[Stored data]
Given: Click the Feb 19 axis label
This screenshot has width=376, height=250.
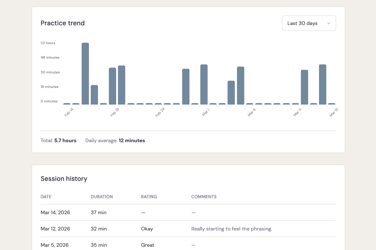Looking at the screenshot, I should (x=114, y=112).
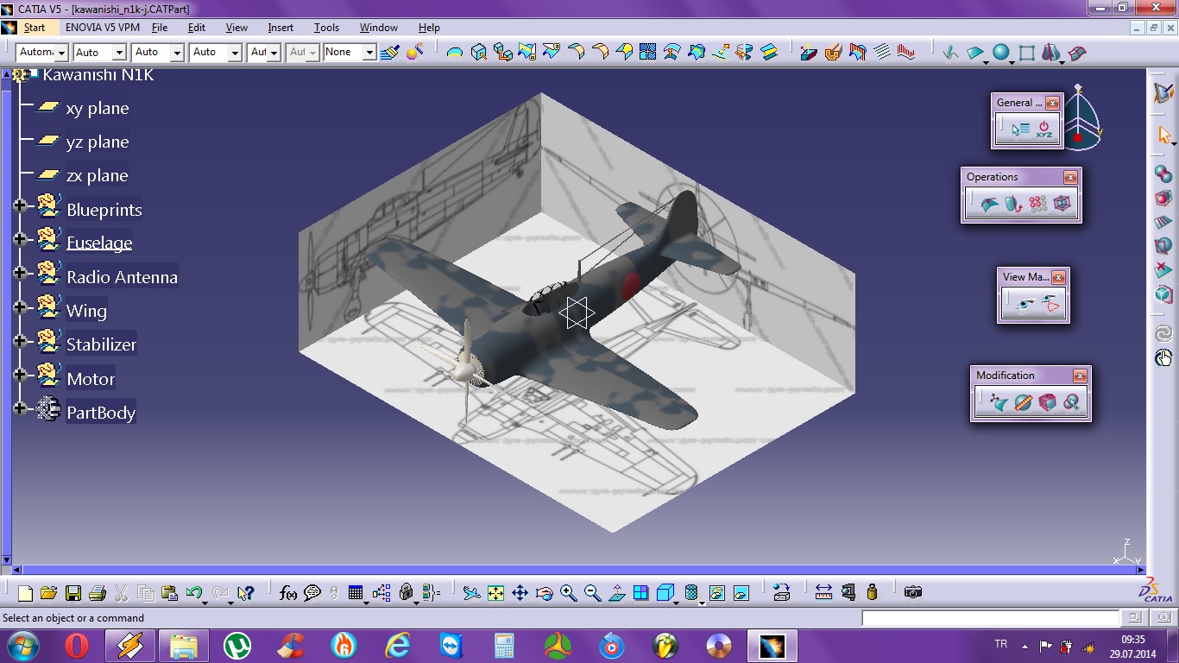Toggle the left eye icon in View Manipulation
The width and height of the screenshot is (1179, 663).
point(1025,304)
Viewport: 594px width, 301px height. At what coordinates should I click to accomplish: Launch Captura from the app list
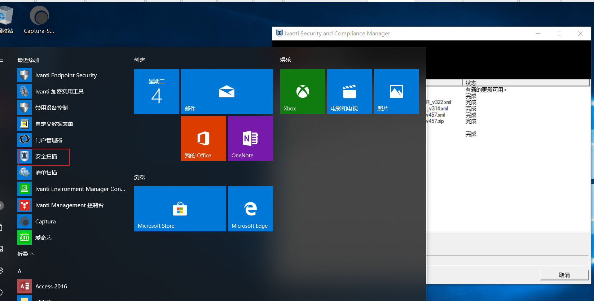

WORK REQUEST
Only the lines from the one that holds "This screenshot has width=376, height=250." through the end of the records above should be printed again, exactly as they are. Leave out the pictures.

EXERCISE ANSWER
This screenshot has width=376, height=250.
Looking at the screenshot, I should (x=114, y=112).
Toggle the left eye icon in View Manipulation
The width and height of the screenshot is (1179, 663).
point(1025,304)
Viewport: 594px width, 301px height. At what coordinates should I click to accomplish: Launch Captura from the app list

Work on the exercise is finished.